→ Schriftliche Aufgabe
Ändere in allen Einträgen „Locate an element on the screen.“ zu „Find an element on the screen.“ und gib die Zeilen sonst unverändert wieder.

Einträge des Datensatzes
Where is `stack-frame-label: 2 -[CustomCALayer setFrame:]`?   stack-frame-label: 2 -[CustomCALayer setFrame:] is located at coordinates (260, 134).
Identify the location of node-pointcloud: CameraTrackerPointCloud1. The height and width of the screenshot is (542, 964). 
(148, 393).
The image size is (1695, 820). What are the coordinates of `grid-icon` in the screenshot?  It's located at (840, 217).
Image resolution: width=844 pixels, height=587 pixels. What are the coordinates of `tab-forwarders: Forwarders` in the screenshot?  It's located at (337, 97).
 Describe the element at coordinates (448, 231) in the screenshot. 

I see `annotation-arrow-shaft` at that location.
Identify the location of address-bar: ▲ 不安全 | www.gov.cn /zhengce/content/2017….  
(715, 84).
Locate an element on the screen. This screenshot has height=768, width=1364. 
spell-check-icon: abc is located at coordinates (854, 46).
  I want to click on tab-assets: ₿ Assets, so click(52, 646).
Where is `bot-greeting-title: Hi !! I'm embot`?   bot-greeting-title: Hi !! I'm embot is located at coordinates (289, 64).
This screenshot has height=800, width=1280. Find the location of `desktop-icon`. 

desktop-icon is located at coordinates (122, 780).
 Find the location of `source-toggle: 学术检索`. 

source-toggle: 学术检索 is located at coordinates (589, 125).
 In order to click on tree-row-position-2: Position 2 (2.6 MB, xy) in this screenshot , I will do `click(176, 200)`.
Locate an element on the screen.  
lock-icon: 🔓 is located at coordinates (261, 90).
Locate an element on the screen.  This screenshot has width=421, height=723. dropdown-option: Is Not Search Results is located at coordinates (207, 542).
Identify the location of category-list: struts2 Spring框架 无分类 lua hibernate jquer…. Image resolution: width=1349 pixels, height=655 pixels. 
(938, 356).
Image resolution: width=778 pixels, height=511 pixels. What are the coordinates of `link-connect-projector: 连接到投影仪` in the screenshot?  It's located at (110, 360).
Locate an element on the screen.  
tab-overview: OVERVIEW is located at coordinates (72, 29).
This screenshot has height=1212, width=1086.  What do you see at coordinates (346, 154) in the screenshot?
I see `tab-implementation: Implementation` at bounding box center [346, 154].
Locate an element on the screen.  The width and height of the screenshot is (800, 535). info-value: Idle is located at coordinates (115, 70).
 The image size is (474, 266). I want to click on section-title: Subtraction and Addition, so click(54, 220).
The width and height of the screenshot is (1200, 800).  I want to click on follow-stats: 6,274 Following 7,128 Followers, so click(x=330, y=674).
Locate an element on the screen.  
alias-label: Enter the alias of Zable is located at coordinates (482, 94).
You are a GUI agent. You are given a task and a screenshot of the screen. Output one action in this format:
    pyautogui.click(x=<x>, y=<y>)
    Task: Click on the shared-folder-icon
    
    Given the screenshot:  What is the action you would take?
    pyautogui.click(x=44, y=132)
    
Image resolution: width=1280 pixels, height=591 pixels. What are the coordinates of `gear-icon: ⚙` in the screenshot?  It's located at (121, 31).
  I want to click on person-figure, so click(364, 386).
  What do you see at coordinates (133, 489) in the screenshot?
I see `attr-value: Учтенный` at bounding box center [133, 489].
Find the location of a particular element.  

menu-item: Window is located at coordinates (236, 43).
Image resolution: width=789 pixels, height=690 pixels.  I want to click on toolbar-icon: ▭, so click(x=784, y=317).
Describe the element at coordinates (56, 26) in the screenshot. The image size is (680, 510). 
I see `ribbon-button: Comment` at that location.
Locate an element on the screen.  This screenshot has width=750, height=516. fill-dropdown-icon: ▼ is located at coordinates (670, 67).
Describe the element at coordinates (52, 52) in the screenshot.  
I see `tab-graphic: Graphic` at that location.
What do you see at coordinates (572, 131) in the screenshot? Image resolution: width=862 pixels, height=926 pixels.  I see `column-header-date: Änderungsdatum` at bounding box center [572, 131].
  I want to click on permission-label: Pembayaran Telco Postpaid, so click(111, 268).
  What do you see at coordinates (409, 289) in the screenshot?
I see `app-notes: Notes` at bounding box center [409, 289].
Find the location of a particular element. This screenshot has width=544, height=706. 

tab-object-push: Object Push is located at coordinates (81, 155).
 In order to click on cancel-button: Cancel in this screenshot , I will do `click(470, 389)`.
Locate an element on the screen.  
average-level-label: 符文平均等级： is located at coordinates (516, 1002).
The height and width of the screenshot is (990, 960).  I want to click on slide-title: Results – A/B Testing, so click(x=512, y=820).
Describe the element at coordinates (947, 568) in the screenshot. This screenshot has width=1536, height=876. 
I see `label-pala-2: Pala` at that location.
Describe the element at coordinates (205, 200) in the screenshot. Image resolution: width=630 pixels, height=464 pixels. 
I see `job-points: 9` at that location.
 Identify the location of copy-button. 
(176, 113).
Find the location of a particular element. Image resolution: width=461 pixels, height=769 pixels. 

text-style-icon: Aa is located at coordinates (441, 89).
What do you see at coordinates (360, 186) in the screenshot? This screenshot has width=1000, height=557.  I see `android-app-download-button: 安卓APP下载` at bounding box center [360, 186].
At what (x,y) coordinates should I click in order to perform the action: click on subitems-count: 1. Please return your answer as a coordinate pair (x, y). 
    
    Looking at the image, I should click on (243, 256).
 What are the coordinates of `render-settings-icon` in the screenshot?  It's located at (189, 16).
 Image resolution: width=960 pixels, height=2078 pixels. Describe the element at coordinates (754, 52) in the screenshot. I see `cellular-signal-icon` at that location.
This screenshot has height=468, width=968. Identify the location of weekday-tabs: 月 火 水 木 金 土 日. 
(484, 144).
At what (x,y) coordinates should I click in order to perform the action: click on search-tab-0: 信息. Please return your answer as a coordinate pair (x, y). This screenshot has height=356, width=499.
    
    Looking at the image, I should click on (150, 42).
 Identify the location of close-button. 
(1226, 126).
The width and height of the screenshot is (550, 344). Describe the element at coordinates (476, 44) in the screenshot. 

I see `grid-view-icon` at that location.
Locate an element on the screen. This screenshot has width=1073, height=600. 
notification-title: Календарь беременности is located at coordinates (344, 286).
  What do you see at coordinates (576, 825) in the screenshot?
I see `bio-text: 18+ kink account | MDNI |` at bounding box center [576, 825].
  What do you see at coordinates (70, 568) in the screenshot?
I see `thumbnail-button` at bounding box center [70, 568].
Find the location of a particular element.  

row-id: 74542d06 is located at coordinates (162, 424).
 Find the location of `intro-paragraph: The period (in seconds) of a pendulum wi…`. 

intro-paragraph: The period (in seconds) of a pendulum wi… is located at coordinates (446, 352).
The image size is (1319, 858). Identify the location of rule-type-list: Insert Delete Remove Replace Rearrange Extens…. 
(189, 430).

→ Lösung der Aufgabe
Where is `stack-frame-label: 2 -[CustomCALayer setFrame:]`?   stack-frame-label: 2 -[CustomCALayer setFrame:] is located at coordinates (260, 134).
Identify the location of node-pointcloud: CameraTrackerPointCloud1. The height and width of the screenshot is (542, 964). 
(148, 393).
The image size is (1695, 820). What are the coordinates of `grid-icon` in the screenshot?  It's located at (840, 217).
Image resolution: width=844 pixels, height=587 pixels. What are the coordinates of `tab-forwarders: Forwarders` in the screenshot?  It's located at (337, 97).
 Describe the element at coordinates (448, 231) in the screenshot. 

I see `annotation-arrow-shaft` at that location.
Identify the location of address-bar: ▲ 不安全 | www.gov.cn /zhengce/content/2017….  
(715, 84).
Find an element on the screen. This screenshot has height=768, width=1364. 
spell-check-icon: abc is located at coordinates (854, 46).
  I want to click on tab-assets: ₿ Assets, so click(52, 646).
Where is `bot-greeting-title: Hi !! I'm embot`?   bot-greeting-title: Hi !! I'm embot is located at coordinates (289, 64).
This screenshot has height=800, width=1280. Find the location of `desktop-icon`. 

desktop-icon is located at coordinates (122, 780).
 Find the location of `source-toggle: 学术检索`. 

source-toggle: 学术检索 is located at coordinates (589, 125).
 In order to click on tree-row-position-2: Position 2 (2.6 MB, xy) in this screenshot , I will do `click(176, 200)`.
Find an element on the screen.  
lock-icon: 🔓 is located at coordinates (261, 90).
Find an element on the screen.  This screenshot has width=421, height=723. dropdown-option: Is Not Search Results is located at coordinates (207, 542).
Identify the location of category-list: struts2 Spring框架 无分类 lua hibernate jquer…. Image resolution: width=1349 pixels, height=655 pixels. 
(938, 356).
Image resolution: width=778 pixels, height=511 pixels. What are the coordinates of `link-connect-projector: 连接到投影仪` in the screenshot?  It's located at (110, 360).
Find an element on the screen.  
tab-overview: OVERVIEW is located at coordinates (72, 29).
This screenshot has height=1212, width=1086.  What do you see at coordinates (346, 154) in the screenshot?
I see `tab-implementation: Implementation` at bounding box center [346, 154].
Find an element on the screen.  The width and height of the screenshot is (800, 535). info-value: Idle is located at coordinates (115, 70).
 The image size is (474, 266). I want to click on section-title: Subtraction and Addition, so click(54, 220).
The width and height of the screenshot is (1200, 800).  I want to click on follow-stats: 6,274 Following 7,128 Followers, so click(x=330, y=674).
Find an element on the screen.  
alias-label: Enter the alias of Zable is located at coordinates (482, 94).
You are a GUI agent. You are given a task and a screenshot of the screen. Output one action in this format:
    pyautogui.click(x=<x>, y=<y>)
    Task: Click on the shared-folder-icon
    
    Given the screenshot:  What is the action you would take?
    pyautogui.click(x=44, y=132)
    
Image resolution: width=1280 pixels, height=591 pixels. What are the coordinates of `gear-icon: ⚙` in the screenshot?  It's located at (121, 31).
  I want to click on person-figure, so click(364, 386).
  What do you see at coordinates (133, 489) in the screenshot?
I see `attr-value: Учтенный` at bounding box center [133, 489].
Find the location of a particular element.  

menu-item: Window is located at coordinates (236, 43).
Image resolution: width=789 pixels, height=690 pixels.  I want to click on toolbar-icon: ▭, so click(x=784, y=317).
Describe the element at coordinates (56, 26) in the screenshot. The image size is (680, 510). 
I see `ribbon-button: Comment` at that location.
Find an element on the screen.  This screenshot has width=750, height=516. fill-dropdown-icon: ▼ is located at coordinates (670, 67).
Describe the element at coordinates (52, 52) in the screenshot.  
I see `tab-graphic: Graphic` at that location.
What do you see at coordinates (572, 131) in the screenshot? Image resolution: width=862 pixels, height=926 pixels.  I see `column-header-date: Änderungsdatum` at bounding box center [572, 131].
  I want to click on permission-label: Pembayaran Telco Postpaid, so click(111, 268).
  What do you see at coordinates (409, 289) in the screenshot?
I see `app-notes: Notes` at bounding box center [409, 289].
Find the location of a particular element. This screenshot has width=544, height=706. 

tab-object-push: Object Push is located at coordinates (81, 155).
 In order to click on cancel-button: Cancel in this screenshot , I will do `click(470, 389)`.
Find an element on the screen.  
average-level-label: 符文平均等级： is located at coordinates (516, 1002).
The height and width of the screenshot is (990, 960).  I want to click on slide-title: Results – A/B Testing, so click(x=512, y=820).
Describe the element at coordinates (947, 568) in the screenshot. This screenshot has width=1536, height=876. 
I see `label-pala-2: Pala` at that location.
Describe the element at coordinates (205, 200) in the screenshot. Image resolution: width=630 pixels, height=464 pixels. 
I see `job-points: 9` at that location.
 Identify the location of copy-button. 
(176, 113).
Find the location of a particular element. Image resolution: width=461 pixels, height=769 pixels. 

text-style-icon: Aa is located at coordinates (441, 89).
What do you see at coordinates (360, 186) in the screenshot? This screenshot has width=1000, height=557.  I see `android-app-download-button: 安卓APP下载` at bounding box center [360, 186].
At what (x,y) coordinates should I click in order to perform the action: click on subitems-count: 1. Please return your answer as a coordinate pair (x, y). 
    
    Looking at the image, I should click on (243, 256).
 What are the coordinates of `render-settings-icon` in the screenshot?  It's located at (189, 16).
 Image resolution: width=960 pixels, height=2078 pixels. Describe the element at coordinates (754, 52) in the screenshot. I see `cellular-signal-icon` at that location.
This screenshot has height=468, width=968. Identify the location of weekday-tabs: 月 火 水 木 金 土 日. 
(484, 144).
At what (x,y) coordinates should I click in order to perform the action: click on search-tab-0: 信息. Please return your answer as a coordinate pair (x, y). This screenshot has height=356, width=499.
    
    Looking at the image, I should click on (150, 42).
 Identify the location of close-button. 
(1226, 126).
The width and height of the screenshot is (550, 344). Describe the element at coordinates (476, 44) in the screenshot. 

I see `grid-view-icon` at that location.
Find an element on the screen. This screenshot has width=1073, height=600. 
notification-title: Календарь беременности is located at coordinates (344, 286).
  What do you see at coordinates (576, 825) in the screenshot?
I see `bio-text: 18+ kink account | MDNI |` at bounding box center [576, 825].
  What do you see at coordinates (70, 568) in the screenshot?
I see `thumbnail-button` at bounding box center [70, 568].
Find the location of a particular element.  

row-id: 74542d06 is located at coordinates (162, 424).
 Find the location of `intro-paragraph: The period (in seconds) of a pendulum wi…`. 

intro-paragraph: The period (in seconds) of a pendulum wi… is located at coordinates (446, 352).
The image size is (1319, 858). Identify the location of rule-type-list: Insert Delete Remove Replace Rearrange Extens…. 
(189, 430).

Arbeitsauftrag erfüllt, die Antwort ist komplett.